Glenoid component loosening occurs more commonly than humeral component, and is one of the most frequent complications requiring revision surgery.
Radiographic signs of loosening include:
- Progressive and extensive widening of interfaces between bone-cement, bone-prosthesis or cement-prosthesis.
- Fragmentation or fracture of cement
- Migration/subsidence of prosthetic components
- Bead shedding in porous-coated prosthesis
Ideally, there is no interface lucency. However, frequently thin interfaces up to 1.5 mm wide are identified, particularly about the glenoid component.9 These may develop about the bone-cement interfaces in cemented components or about the bone-component interface in non-cemented components. Sclerotic lines at the interface edge may be present.

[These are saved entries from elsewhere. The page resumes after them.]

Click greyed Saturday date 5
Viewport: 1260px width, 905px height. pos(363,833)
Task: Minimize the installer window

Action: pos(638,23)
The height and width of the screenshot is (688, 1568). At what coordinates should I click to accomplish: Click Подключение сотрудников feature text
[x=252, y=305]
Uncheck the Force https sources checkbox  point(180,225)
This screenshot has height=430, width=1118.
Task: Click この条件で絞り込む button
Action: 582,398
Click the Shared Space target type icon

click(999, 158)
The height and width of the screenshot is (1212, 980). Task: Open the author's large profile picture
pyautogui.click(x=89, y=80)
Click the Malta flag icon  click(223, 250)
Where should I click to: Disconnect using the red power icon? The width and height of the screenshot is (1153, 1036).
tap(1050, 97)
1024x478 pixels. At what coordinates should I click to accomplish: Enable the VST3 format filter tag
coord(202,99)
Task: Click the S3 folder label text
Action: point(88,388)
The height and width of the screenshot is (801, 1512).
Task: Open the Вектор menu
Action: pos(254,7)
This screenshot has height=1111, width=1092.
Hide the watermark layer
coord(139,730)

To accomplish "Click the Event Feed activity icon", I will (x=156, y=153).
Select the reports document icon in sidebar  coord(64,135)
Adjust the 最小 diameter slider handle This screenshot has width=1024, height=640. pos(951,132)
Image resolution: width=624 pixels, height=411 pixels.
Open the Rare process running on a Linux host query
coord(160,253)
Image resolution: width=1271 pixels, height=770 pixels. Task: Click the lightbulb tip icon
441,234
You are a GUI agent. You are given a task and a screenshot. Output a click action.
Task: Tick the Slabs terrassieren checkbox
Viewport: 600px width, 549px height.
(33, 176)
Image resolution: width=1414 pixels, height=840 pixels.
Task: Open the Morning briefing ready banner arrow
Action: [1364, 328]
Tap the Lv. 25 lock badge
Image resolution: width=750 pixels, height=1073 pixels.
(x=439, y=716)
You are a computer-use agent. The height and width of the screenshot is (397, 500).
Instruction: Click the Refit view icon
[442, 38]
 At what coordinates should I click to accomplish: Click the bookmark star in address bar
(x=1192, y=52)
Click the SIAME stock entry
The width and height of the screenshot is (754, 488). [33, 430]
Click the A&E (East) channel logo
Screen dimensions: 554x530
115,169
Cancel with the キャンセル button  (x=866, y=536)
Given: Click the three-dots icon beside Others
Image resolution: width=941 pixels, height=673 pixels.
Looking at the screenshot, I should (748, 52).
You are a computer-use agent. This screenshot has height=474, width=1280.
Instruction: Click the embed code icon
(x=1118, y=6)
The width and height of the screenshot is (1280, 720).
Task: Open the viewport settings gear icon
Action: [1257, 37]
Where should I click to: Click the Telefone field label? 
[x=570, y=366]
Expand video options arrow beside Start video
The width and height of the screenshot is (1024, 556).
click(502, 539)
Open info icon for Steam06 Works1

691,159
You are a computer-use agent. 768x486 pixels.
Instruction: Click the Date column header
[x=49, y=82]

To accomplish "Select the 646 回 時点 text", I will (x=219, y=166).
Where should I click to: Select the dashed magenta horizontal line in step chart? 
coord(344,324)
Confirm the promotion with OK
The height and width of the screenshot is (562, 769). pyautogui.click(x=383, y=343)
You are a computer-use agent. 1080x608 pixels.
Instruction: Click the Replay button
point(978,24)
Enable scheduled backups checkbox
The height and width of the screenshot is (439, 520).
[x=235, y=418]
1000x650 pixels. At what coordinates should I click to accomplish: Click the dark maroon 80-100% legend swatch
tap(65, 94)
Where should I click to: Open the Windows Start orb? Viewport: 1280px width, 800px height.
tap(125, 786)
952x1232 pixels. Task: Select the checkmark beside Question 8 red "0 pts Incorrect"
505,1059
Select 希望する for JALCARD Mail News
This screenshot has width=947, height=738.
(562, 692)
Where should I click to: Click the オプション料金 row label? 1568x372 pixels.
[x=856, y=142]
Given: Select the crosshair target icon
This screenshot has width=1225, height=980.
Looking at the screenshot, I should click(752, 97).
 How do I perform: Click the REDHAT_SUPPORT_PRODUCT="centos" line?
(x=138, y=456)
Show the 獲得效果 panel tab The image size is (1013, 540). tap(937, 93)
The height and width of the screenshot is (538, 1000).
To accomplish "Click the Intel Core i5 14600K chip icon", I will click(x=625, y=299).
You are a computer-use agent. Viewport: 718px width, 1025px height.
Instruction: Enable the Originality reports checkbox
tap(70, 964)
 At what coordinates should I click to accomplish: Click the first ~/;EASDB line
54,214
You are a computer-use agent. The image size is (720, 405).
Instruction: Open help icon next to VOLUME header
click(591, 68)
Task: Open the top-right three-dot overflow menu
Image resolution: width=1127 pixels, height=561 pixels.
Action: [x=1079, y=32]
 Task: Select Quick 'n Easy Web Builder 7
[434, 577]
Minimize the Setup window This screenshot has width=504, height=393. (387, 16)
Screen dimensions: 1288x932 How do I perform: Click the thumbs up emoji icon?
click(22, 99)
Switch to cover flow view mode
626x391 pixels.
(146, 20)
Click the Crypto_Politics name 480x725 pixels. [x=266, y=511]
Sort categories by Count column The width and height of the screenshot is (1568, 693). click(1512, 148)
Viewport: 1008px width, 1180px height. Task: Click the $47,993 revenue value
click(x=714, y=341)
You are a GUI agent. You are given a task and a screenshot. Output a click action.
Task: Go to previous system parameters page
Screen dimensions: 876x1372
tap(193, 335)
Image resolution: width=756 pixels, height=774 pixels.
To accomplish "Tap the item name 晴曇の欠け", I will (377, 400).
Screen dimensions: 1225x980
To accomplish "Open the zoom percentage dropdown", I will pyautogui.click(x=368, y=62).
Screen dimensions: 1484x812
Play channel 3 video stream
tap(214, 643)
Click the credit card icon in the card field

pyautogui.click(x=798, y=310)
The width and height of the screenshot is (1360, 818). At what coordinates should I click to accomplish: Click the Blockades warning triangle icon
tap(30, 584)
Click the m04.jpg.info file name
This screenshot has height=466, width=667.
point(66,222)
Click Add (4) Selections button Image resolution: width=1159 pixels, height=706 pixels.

Comparison with initial baseline and early radiographs must be made. if these interfaces are stable, and do not progress, they are usually considered normal. Progressively widened interfaces greater than 2 mm suggest loosening and/or infection.
Marked widening of the bone-cement interfaces and thinning of the lateral humeral cortex, resulting in loosening. Infection was also present.
Change of position of any component is diagnostic for loosening. Comparison with baseline radiographs may need to be made to diagnose subtle changes.
Loose and dislocated polyethylene glenoid component. The component and its cement fixation has migrated posteriorly (arrows).
Loose and dislocated polyethylene glenoid component in different patient. AP radiograph demonstrates abnormal curvilinear lucency in axillary pouch of the joint (arrow). Axillary radiographic obtained during arthrogram demonstrates contrast outlining the posteriorly dislocated component (arrows).